Thursday, April 19, 2007

Training Regimine

Over the past couple months I've modified the training regimine for the Bagua class. At first I had them work on a lot of standing Bagua drills, two person drills, titui and self defense techniques before teaching the form, and then we would do Push Hands! This meant not as much time was spent on the form itself. I found they weren't really getting it, so for the past few weeks I've decided to just do some basic warmups and go straight to the form. They've since made a lot of progress.

Now that they've learned most of the major moves, I'm having them perfect them. One effective way is to have them slowly do one palm at a time and checking themselves in the mirror. We also do the form in its entirety as a group. Preparing for the performance was week was a major motivating factor for many of the students and this rapidly improved their form and interest in it.

When doing the form, many students have started to notice interesting sensations.

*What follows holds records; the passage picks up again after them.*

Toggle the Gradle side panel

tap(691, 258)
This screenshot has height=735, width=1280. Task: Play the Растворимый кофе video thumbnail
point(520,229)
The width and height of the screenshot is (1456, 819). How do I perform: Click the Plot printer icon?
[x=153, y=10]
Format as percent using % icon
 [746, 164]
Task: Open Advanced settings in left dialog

For example, some have felt tingling in their finger tips. Others have noticed a floating sensation in their feet when walking the circle. I have felt warm energy emanating from many of their palms while walking in the circle in postures like Embrace the Moon and Yinyang Fish.

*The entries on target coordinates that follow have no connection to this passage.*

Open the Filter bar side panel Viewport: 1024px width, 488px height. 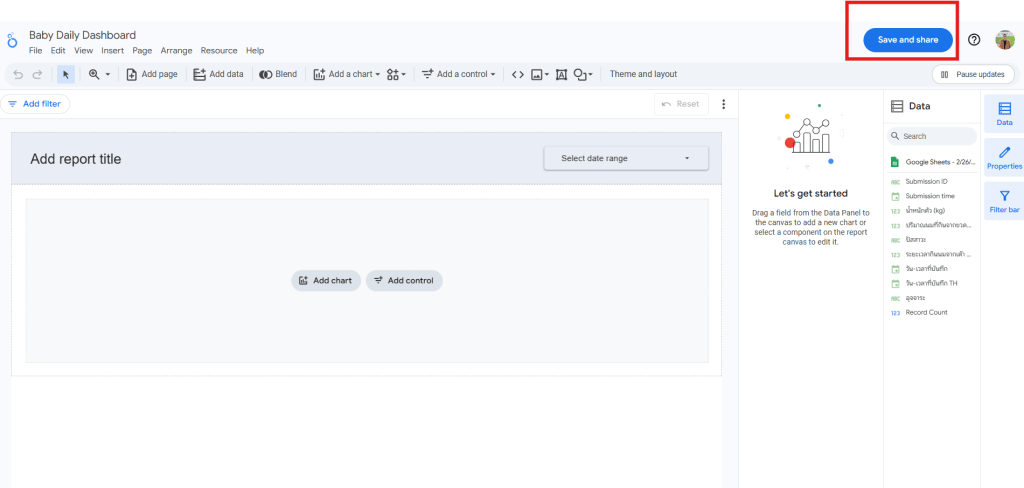(1004, 202)

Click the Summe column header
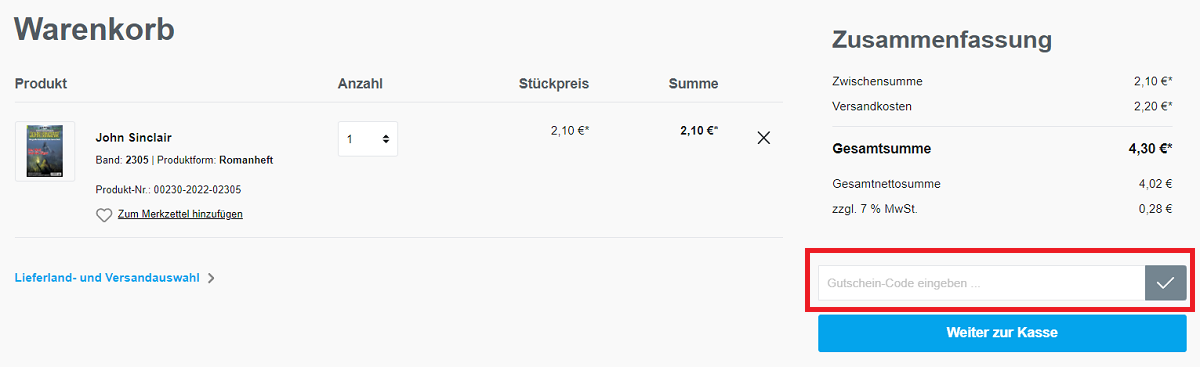[694, 83]
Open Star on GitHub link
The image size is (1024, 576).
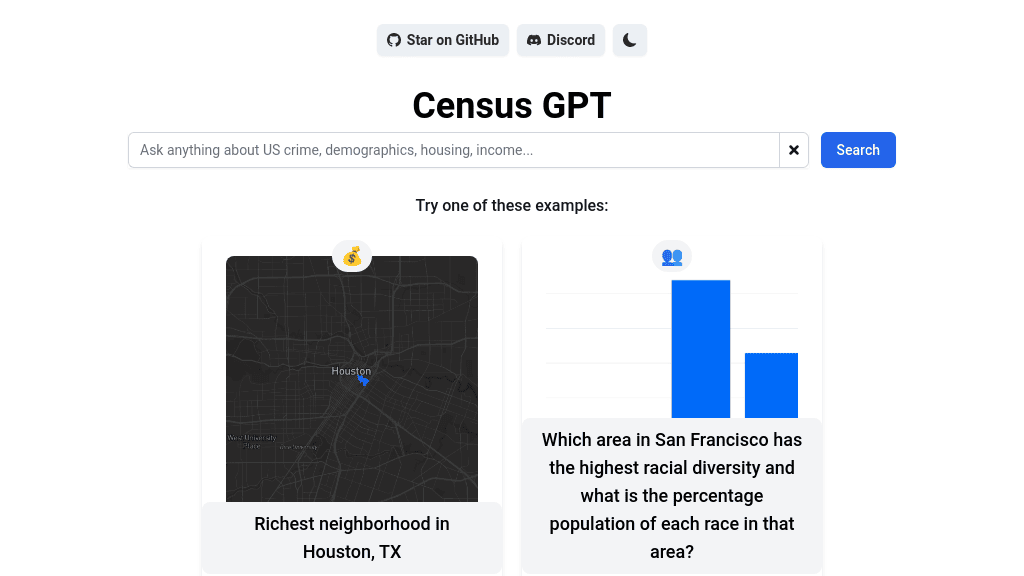point(442,40)

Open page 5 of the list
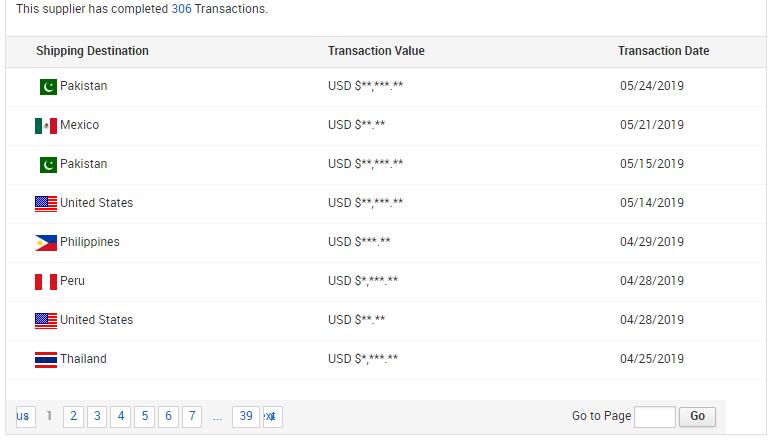(145, 416)
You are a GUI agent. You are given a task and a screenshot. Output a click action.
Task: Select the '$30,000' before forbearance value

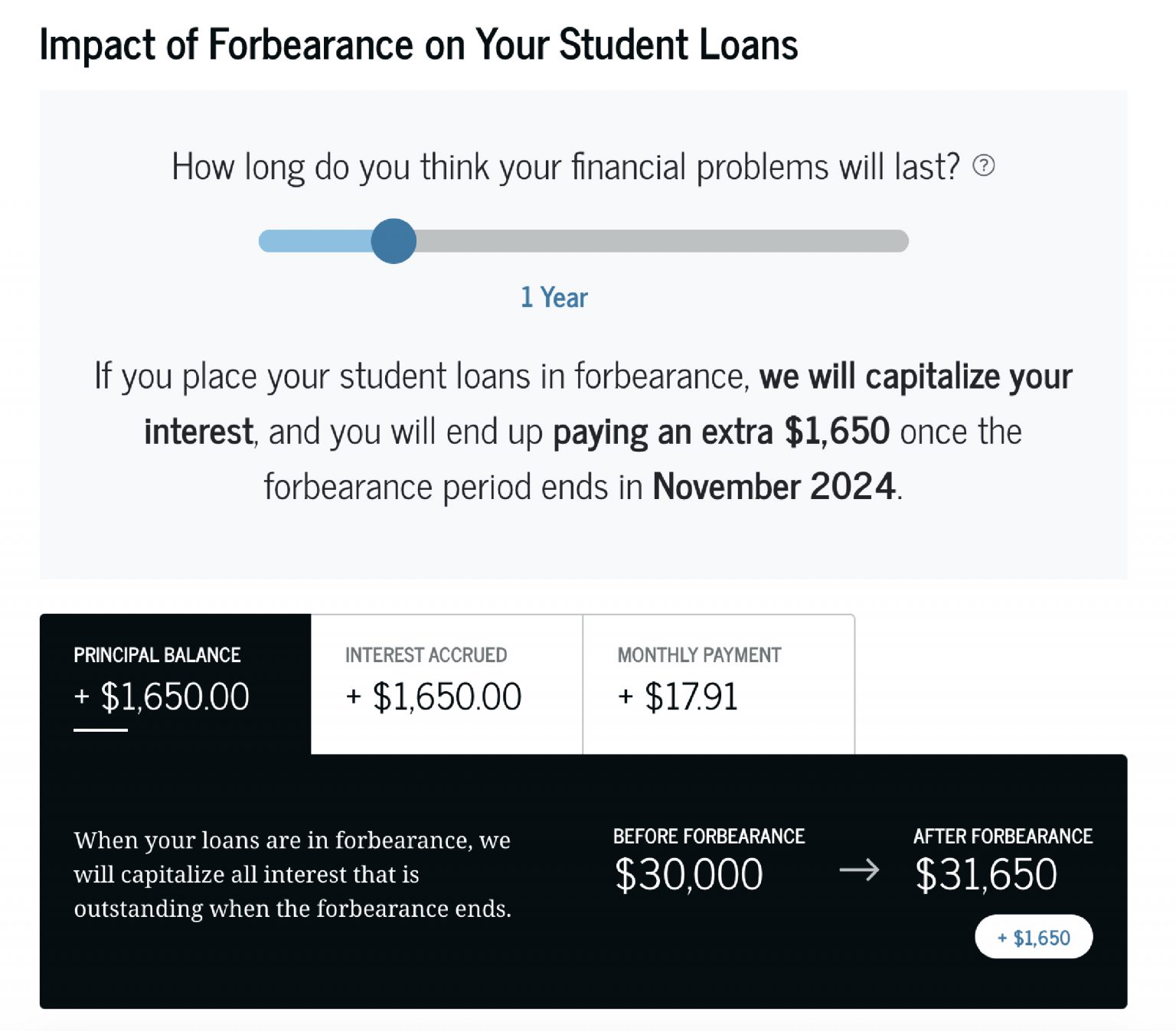tap(689, 873)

Internal Martial Arts Association Now Official at UNLV

Well, after much hard work, the Internal Martial Arts Association is now an officially recognized student organization at UNLV with a president and financial officer. Now that we're an officially recognized organization on campus we have since been able to reserve space in the Martial Arts room in MPE (McDermott Physical Education) building. Also, we are now eligible for funding and so we have purchased some basic weapons, stretching equipment, and striking pads.

Last Tuesday, April 10th we participated in UNLV's Unity Fest Variety Show in the Student Union Theater. Three students and I performed Dingshibazhang, one of the students performed part of a traditional Yang form, and I performed the complete 64 Palm Bagua form. Once we finished, we got a really good response from the crowd. It was a nice and brief performance at only about 6 minutes, with good music for each form. I think this was a good venue for us because there was a wide variety of acts including Rap, Hula, Jazz, Indian flute, poetry, and improv. My students were able to perform almost the entire Dingshibazhang form despite only having practiced it for a short time.

Wednesday, April 11th we had a booth at the Unity Fest Festival of Communities Fair and recruited several new members. Slowly but surely we're increasing our presence on campus. I anticipate the next academic year being a lot bigger for the club.